*** DOCUMENT SECTION ***

Nicotine Addiction Molecule Eyed

Study Pinpoints Single Molecule Linked To Nicotine's Allure

(AP)  A single molecule may be partly to blame for nicotine's addictive allure, a finding that researchers say could lead to potential therapies to help millions of smokers quit a life-threatening habit.

More than 4 million people around the globe — 440,000 of them Americans — die from smoking-related causes each year. And, the nicotine-laced smoke damages more than just their lungs.

The California researchers not only pinpointed a molecule responsible for nicotine addiction, they also created specialized mice to make it easier to search for other molecules impacted by nicotine addiction.

The research team started by fiddling with a single gene to create mice that were hypersensitive to nicotine. The genetically engineered mice were tripped up by the tiniest exposure to nicotine -- a concentration 1/50th of the strength of nicotine coursing through a typical smoker's blood. Once hooked, the mice experienced classic signs of nicotine dependence that keep smokers puffing, the research team reports Friday in the journal Science.

"Dependence-related behaviors, including reward, tolerance, and sensitization, occur strongly and at remarkably low nicotine doses" in the mice, the research team wrote.

In humans, reward arrives as a pleasant little jolt of dopamine, a calming brain chemical unleashed by nicotine. The body's tolerance for the drug leads to more smoking. Sensitization means not feeling good without a nicotine fix, said Henry Lester, a biology professor at the California Institute of Technology who was among the paper's 10 authors. In mice, researchers saw reward when mice chose nicotine hits over salt, changed body temperatures as evidence of tolerance and more running around among sensitized mice.

Other researchers praised the study.

The findings "not only provide direct evidence of how nicotine promotes dependence, but also raise fundamental questions about the genetics of addiction," researchers at the Centre Medical Universitaire, in Geneva, Switzerland, wrote in a companion piece.

If the findings in mice hold true for humans, the work points to a specific target for a new drug to attack, others suggest.

People become dependent on nicotine when it parks in nerve cell receptors designed for the chemical acetylcholine. Once nicotine fills that space, dopamine is released. By knowing the specific parking place where nicotine can exact a high toll, a drug could be fashioned to fill it.

"The power lies in the ability to be so specific. In being so specific, you can treat the cause without the ramifications of the side effects," said Stephen L. Dewey, a Brookhaven National Laboratory scientist who has studied epilepsy drugs to treat nicotine addiction.

Daniel McGehee, a University of Chicago neurobiologist who has studied a different subset of receptors sensitive to nicotine called it "a fantastic study" but cautioned against thinking a drug would deliver benefits without costs.

*** End of DOCUMENT SECTION ***

### EXERCISE TASKS
[1] Repeat the part of the nicotine addiction article starting at "(AP)  A single" and ending at "just their lungs.".
[2] Pick up the nicotine addiction article after its last sentence and continue it.

*** DATA SUPPLIED ***

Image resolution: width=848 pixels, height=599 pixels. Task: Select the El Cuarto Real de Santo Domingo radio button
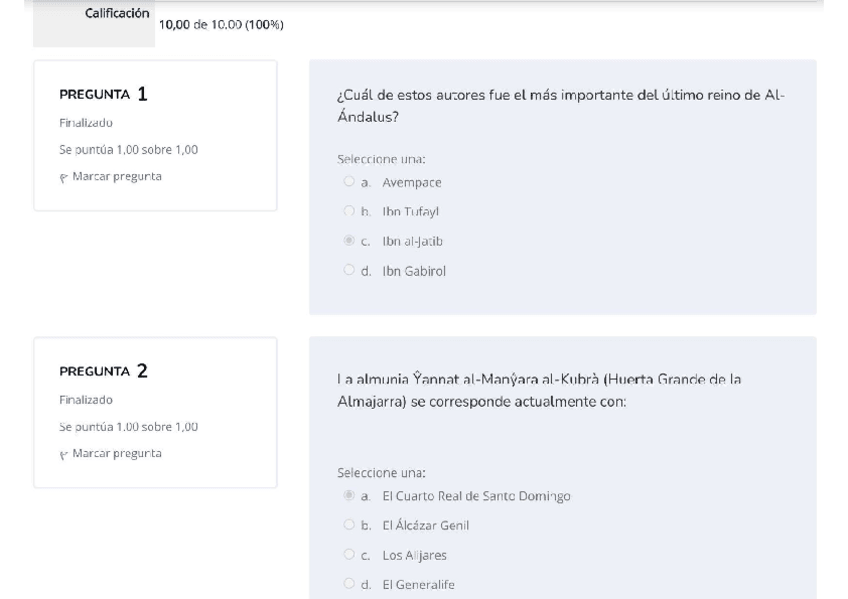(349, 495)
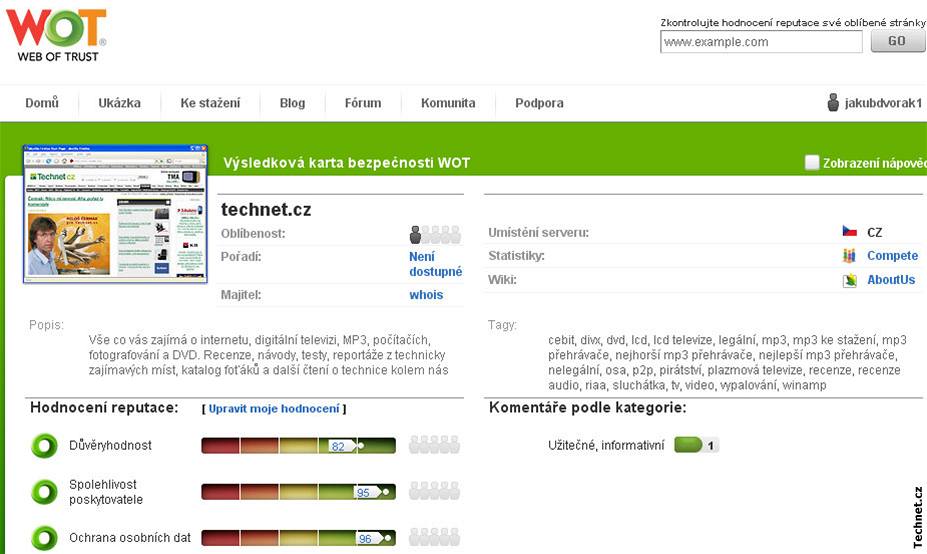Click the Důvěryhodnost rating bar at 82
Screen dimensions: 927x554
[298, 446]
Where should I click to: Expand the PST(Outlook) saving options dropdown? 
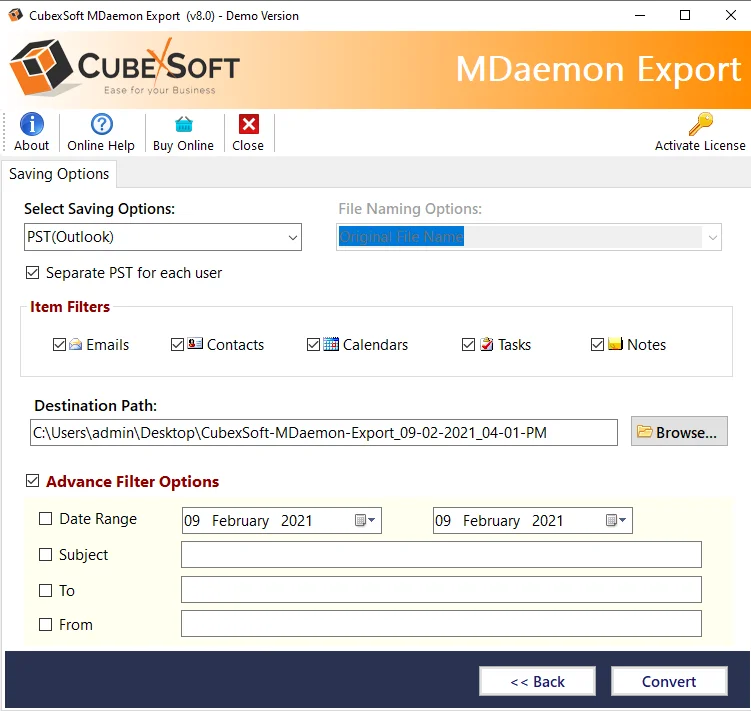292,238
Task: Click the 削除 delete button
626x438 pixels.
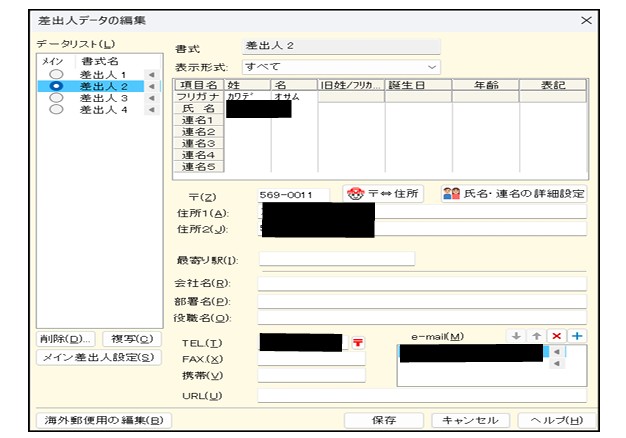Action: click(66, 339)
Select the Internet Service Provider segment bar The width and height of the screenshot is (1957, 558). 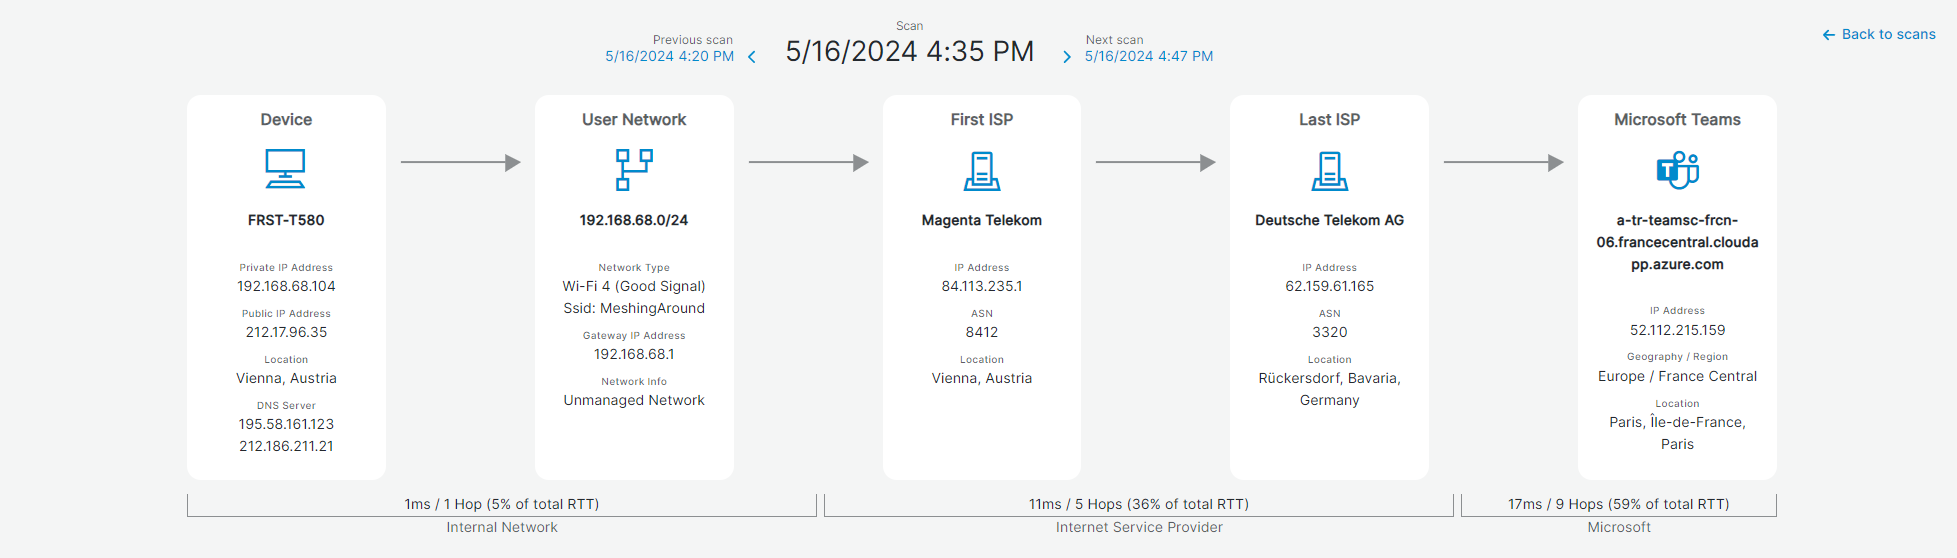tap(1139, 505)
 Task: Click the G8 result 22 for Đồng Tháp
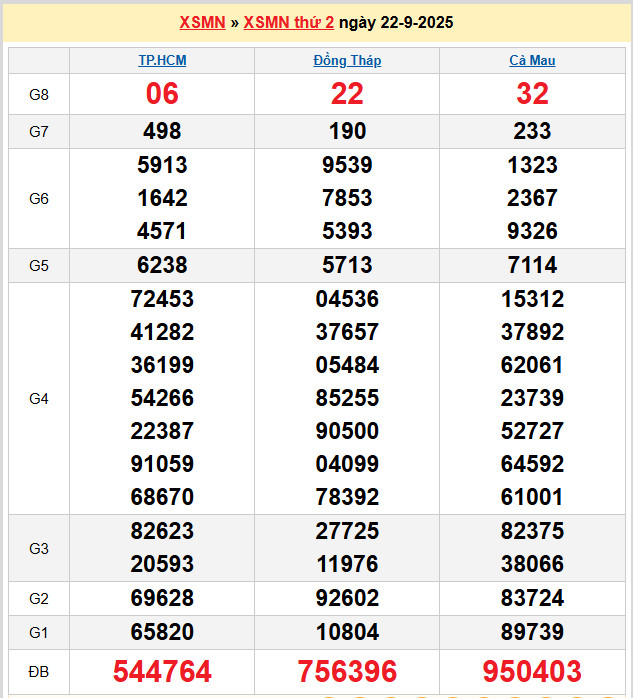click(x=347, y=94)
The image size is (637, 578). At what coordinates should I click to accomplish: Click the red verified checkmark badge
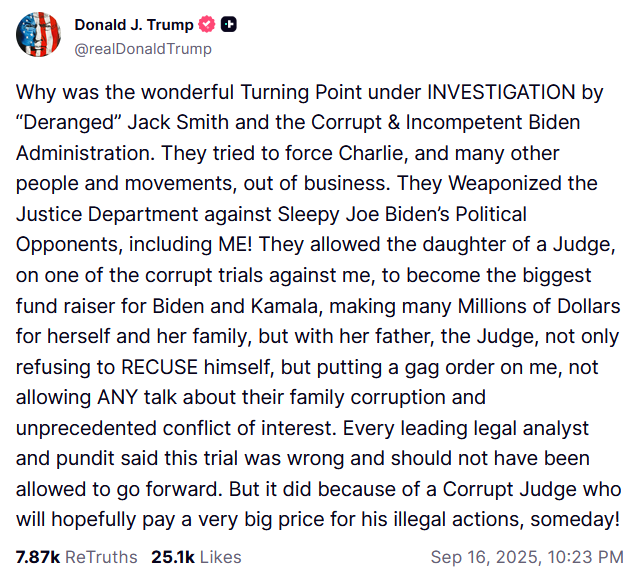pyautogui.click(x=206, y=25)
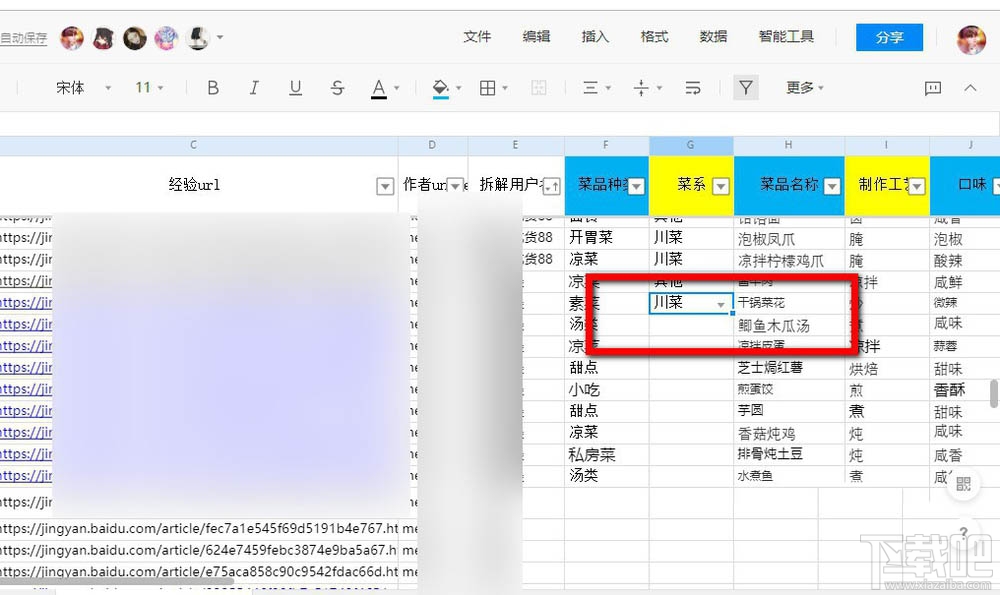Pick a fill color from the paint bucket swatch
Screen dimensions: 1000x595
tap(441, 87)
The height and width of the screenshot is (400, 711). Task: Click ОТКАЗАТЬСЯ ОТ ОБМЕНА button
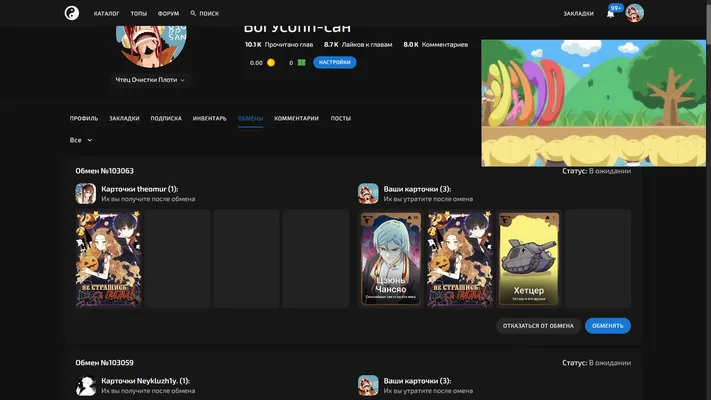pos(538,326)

*** End of DATA SUPPLIED ***

### WRITTEN ANSWERS
[1]
(AP)  A single molecule may be partly to blame for nicotine's addictive allure, a finding that researchers say could lead to potential therapies to help millions of smokers quit a life-threatening habit.

More than 4 million people around the globe — 440,000 of them Americans — die from smoking-related causes each year. And, the nicotine-laced smoke damages more than just their lungs.

[2]
Interfering with how the body experiences the rewards of nicotine could dull other experiences.

"That pathway is not there to promote tobacco use. It's there to promote healthy behaviors that lead to the survival of our species," McGehee said. Tampering with it "may interfere with our ability to find pleasure and joy in normal, healthy things."

Lester has been working for years on alpha4, one of a dozen known subunits of nicotine receptor sites. The team learned how to make that protein much more sensitive to nicotine.

What wasn't clear was how to manipulate the mice genes.

Other researchers had found answers by subtraction, erasing genes. Lester's group worked by addition, making a single amino acid change among the millions of choices present in 30,000 mice genes.

"This is extremely clever because you're looking at it by addition," said Dr. L.W. Role, a Columbia University Medical Center professor who studies receptors sensitive to nicotine.

In the first set of mice, the genetic mutation the researchers made was too pronounced. After the nicotine hits, dopamine levels were so intense the mice died, Lester said.

In the Science paper, the researchers fine-tuned those genetic manipulations.

"What we have done is to show that a particular molecule is not only necessary for nicotine addiction, but is sufficient for nicotine addiction," he said. "When the particular alpha receptor is activated by nicotine — and no other receptors — that is sufficient to produce some of the effects associated with addiction."

Because of that, the mice are addicted to nicotine without complicating side effects. "We can now go on this molecular detective hunt" Lester said, looking for other molecules changed by nicotine dependence.

The research was supported by the California Tobacco-Related Disease Research Program, the National Institute on Drug Abuse, the National Institute of Mental Health, the National Institute of Neurological Disorders and Stroke, the Plum Foundation and the W. M. Keck Foundation.